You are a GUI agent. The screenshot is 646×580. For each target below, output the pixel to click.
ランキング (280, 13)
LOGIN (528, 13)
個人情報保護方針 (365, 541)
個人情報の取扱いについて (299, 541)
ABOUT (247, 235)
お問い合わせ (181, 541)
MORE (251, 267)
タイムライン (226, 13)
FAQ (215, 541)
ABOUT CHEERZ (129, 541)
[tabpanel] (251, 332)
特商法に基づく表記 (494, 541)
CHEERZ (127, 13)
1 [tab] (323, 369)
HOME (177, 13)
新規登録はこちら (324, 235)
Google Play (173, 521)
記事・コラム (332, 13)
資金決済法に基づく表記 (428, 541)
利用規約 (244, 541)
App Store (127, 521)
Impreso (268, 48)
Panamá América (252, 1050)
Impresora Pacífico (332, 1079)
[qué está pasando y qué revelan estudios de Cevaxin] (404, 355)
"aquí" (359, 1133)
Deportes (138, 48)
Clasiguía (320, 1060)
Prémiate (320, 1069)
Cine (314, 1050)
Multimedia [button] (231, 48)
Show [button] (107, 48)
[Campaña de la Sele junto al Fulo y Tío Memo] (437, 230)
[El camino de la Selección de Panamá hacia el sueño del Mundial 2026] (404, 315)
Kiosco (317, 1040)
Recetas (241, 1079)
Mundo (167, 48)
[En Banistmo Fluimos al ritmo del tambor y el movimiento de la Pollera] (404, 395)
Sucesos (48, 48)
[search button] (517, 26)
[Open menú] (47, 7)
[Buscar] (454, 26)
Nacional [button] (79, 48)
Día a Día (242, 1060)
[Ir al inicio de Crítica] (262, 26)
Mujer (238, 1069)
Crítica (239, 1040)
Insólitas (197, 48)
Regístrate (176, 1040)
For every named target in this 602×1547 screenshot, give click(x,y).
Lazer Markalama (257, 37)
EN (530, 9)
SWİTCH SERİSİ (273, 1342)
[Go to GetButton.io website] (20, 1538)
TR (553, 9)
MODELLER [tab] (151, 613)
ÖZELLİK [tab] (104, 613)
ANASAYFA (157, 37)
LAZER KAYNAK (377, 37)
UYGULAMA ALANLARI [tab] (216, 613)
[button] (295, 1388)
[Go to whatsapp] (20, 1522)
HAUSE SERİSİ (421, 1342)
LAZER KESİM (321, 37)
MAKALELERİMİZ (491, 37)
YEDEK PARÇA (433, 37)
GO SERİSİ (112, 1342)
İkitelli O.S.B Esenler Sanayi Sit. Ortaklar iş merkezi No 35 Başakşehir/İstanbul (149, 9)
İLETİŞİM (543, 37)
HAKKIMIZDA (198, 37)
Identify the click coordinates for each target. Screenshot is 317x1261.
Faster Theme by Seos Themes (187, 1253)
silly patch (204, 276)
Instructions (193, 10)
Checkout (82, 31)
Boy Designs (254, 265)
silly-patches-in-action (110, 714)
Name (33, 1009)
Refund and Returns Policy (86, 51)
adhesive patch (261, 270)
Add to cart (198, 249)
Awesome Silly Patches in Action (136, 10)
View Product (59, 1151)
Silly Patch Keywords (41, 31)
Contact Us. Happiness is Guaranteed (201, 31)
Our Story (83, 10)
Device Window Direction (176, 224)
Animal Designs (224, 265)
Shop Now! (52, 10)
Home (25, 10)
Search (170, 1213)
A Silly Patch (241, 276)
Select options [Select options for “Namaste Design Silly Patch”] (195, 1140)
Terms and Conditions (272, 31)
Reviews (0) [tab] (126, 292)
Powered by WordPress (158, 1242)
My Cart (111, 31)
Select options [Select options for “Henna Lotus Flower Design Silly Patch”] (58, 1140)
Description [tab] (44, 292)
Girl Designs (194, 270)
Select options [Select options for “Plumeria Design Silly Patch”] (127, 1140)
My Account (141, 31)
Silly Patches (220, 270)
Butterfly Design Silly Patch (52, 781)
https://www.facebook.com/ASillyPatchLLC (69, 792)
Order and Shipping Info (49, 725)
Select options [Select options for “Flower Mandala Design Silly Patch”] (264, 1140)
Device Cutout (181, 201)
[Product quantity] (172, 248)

_TO BE DONE:_
Can you copy out all of the data above line for line, with no changes?

_WRITTEN ANSWER:_
You are a GUI agent. The screenshot is 646×580. For each target below, output the pixel to click.
ランキング (280, 13)
LOGIN (528, 13)
個人情報保護方針 (365, 541)
個人情報の取扱いについて (299, 541)
ABOUT (247, 235)
お問い合わせ (181, 541)
MORE (251, 267)
タイムライン (226, 13)
FAQ (215, 541)
ABOUT CHEERZ (129, 541)
[tabpanel] (251, 332)
特商法に基づく表記 (494, 541)
CHEERZ (127, 13)
1 [tab] (323, 369)
HOME (177, 13)
新規登録はこちら (324, 235)
Google Play (173, 521)
記事・コラム (332, 13)
資金決済法に基づく表記 (428, 541)
利用規約 (244, 541)
App Store (127, 521)
Impreso (268, 48)
Panamá América (252, 1050)
Impresora Pacífico (332, 1079)
[qué está pasando y qué revelan estudios de Cevaxin] (404, 355)
"aquí" (359, 1133)
Deportes (138, 48)
Clasiguía (320, 1060)
Prémiate (320, 1069)
Cine (314, 1050)
Multimedia [button] (231, 48)
Show [button] (107, 48)
[Campaña de la Sele junto al Fulo y Tío Memo] (437, 230)
[El camino de la Selección de Panamá hacia el sueño del Mundial 2026] (404, 315)
Kiosco (317, 1040)
Recetas (241, 1079)
Mundo (167, 48)
[En Banistmo Fluimos al ritmo del tambor y el movimiento de la Pollera] (404, 395)
Sucesos (48, 48)
[search button] (517, 26)
[Open menú] (47, 7)
[Buscar] (454, 26)
Nacional [button] (79, 48)
Día a Día (242, 1060)
[Ir al inicio de Crítica] (262, 26)
Mujer (238, 1069)
Crítica (239, 1040)
Insólitas (197, 48)
Regístrate (176, 1040)
For every named target in this 602×1547 screenshot, give click(x,y).
Lazer Markalama (257, 37)
EN (530, 9)
SWİTCH SERİSİ (273, 1342)
[Go to GetButton.io website] (20, 1538)
TR (553, 9)
MODELLER [tab] (151, 613)
ÖZELLİK [tab] (104, 613)
ANASAYFA (157, 37)
LAZER KAYNAK (377, 37)
UYGULAMA ALANLARI [tab] (216, 613)
[button] (295, 1388)
[Go to whatsapp] (20, 1522)
HAUSE SERİSİ (421, 1342)
LAZER KESİM (321, 37)
MAKALELERİMİZ (491, 37)
YEDEK PARÇA (433, 37)
GO SERİSİ (112, 1342)
İkitelli O.S.B Esenler Sanayi Sit. Ortaklar iş merkezi No 35 Başakşehir/İstanbul (149, 9)
İLETİŞİM (543, 37)
HAKKIMIZDA (198, 37)
Identify the click coordinates for each target. Screenshot is 317x1261.
Faster Theme by Seos Themes (187, 1253)
silly patch (204, 276)
Instructions (193, 10)
Checkout (82, 31)
Boy Designs (254, 265)
silly-patches-in-action (110, 714)
Name (33, 1009)
Refund and Returns Policy (86, 51)
adhesive patch (261, 270)
Add to cart (198, 249)
Awesome Silly Patches in Action (136, 10)
View Product (59, 1151)
Silly Patch Keywords (41, 31)
Contact Us. Happiness is Guaranteed (201, 31)
Our Story (83, 10)
Device Window Direction (176, 224)
Animal Designs (224, 265)
Shop Now! (52, 10)
Home (25, 10)
Search (170, 1213)
A Silly Patch (241, 276)
Select options [Select options for “Namaste Design Silly Patch”] (195, 1140)
Terms and Conditions (272, 31)
Reviews (0) [tab] (126, 292)
Powered by WordPress (158, 1242)
My Cart (111, 31)
Select options [Select options for “Henna Lotus Flower Design Silly Patch”] (58, 1140)
Description [tab] (44, 292)
Girl Designs (194, 270)
Select options [Select options for “Plumeria Design Silly Patch”] (127, 1140)
My Account (141, 31)
Silly Patches (220, 270)
Butterfly Design Silly Patch (52, 781)
https://www.facebook.com/ASillyPatchLLC (69, 792)
Order and Shipping Info (49, 725)
Select options [Select options for “Flower Mandala Design Silly Patch”] (264, 1140)
Device Cutout (181, 201)
[Product quantity] (172, 248)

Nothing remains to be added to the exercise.